今回の仕立てはすべて僕がデザインしたのである。僕としては何か新しいデザインをしてやろうとか、世界を驚かせるようなものを生み出してやろうとか、そういうことを考えたわけではない。ただ単に、ロクに似合うような、戦っている最中にこういう恰好なら映えるだろうな、という想いを込めただけなのだ。
そのイメージパースを確認してもらうため彼女に送ったときに、僕がびっくりするほど喰いついてきたのである。彼女も、ちょうど有名なファッションショーへ出品することが決まったばかりで、そのデザインに頭を痛めていたらしい。僕のパースを見たときに、それが斬新で面白いと思うだけでなく、新しいデザインが湧き上がってくるきっかけになったというのだ。
そういう訳で、今回の仕立て代金の半分はお金で、残りの半分は権利の譲渡で、ということになったのだ。僕としては、半額で仕立ててくれるだけで大いに有難いものだった。
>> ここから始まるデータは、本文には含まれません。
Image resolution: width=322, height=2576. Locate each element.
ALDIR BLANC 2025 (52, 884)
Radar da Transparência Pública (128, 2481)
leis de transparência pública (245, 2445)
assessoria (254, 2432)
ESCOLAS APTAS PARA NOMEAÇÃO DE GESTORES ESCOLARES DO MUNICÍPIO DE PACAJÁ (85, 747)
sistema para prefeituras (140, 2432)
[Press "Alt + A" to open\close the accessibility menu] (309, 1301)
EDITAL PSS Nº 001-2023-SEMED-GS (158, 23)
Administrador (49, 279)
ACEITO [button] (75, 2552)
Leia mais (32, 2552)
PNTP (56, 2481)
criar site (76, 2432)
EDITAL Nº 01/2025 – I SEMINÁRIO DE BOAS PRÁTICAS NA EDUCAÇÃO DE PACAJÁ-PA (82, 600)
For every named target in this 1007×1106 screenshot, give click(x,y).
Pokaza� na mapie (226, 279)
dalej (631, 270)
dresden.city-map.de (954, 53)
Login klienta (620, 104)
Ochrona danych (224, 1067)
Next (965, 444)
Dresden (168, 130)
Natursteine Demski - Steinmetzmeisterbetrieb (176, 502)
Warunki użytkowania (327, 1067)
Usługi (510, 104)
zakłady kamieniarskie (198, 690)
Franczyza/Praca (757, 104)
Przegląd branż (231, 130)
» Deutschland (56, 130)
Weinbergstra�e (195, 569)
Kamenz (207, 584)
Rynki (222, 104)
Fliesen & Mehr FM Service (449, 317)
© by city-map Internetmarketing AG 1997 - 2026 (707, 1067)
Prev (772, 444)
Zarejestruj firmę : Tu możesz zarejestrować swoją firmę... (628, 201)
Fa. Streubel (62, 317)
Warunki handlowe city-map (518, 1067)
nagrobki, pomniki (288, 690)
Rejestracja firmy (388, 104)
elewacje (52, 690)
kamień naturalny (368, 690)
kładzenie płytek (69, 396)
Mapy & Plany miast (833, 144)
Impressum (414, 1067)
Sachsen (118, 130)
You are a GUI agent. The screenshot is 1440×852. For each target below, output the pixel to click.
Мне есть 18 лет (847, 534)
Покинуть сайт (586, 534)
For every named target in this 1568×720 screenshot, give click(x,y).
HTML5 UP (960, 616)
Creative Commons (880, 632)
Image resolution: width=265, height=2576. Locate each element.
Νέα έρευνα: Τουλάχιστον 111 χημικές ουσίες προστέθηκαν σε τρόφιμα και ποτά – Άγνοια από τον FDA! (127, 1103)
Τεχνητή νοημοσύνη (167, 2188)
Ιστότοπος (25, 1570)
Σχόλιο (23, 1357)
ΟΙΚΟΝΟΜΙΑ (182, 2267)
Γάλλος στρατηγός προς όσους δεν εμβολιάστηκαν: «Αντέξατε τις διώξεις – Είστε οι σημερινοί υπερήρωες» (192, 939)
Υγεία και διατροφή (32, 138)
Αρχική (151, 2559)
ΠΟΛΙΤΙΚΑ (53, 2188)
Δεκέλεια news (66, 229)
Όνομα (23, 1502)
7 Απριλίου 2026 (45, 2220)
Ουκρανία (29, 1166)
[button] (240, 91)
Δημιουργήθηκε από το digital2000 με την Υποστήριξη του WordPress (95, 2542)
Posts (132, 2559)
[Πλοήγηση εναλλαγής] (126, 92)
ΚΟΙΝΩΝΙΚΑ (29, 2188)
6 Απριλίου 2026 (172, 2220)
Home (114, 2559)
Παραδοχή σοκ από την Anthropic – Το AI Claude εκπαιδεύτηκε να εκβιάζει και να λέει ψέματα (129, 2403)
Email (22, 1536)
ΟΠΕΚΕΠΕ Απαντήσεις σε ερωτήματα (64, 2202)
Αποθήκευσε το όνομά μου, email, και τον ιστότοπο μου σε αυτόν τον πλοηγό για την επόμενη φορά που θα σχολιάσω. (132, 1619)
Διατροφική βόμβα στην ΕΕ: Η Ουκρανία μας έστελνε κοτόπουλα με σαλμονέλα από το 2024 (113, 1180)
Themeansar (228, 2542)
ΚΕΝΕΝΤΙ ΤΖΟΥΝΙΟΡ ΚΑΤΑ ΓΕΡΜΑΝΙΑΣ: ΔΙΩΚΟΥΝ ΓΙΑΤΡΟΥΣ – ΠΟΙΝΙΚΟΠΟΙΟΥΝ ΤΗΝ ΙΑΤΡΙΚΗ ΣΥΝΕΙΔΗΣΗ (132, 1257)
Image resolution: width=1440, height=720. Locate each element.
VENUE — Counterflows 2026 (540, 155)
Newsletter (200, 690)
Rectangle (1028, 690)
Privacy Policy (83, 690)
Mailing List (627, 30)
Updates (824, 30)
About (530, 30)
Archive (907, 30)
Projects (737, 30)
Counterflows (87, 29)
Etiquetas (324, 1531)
「本当に器の大きい人ね。普通は八割寄こせ、良心的な人でも半分寄こせと言うものよ」
「まあ、これは副産物でしかないんだ。僕にその才能があるわけじゃないよ」
「ねぇ、本当に付き合ってみない?」
「こういうのは僕の少ない経験からいっても、失敗するパターンだぞ。付き合った後で懐の大きさを知ったならまだいいけれど、付き合う前に感じたものなんか所詮、自分勝手に膨らませた、それこそ幻想でしかないものなんだ」
「あら、知った風なことを言うじゃない。まあ、いいわ。わたしも今は男が欲しいわけじゃないから、あなたが落ち込んで困っているときにでも苛めてあげることにするわ」
まったく現世のサルメそのものだ。コイツが死んで霊界に来た時にはどうなるのか見てみたいものである。そんなことを考えていると、シロネコミコトの宅急便が集荷に訪れた。上積厳禁のシールを張り、すべてを持って行ってくれた。これで首尾よく完了である。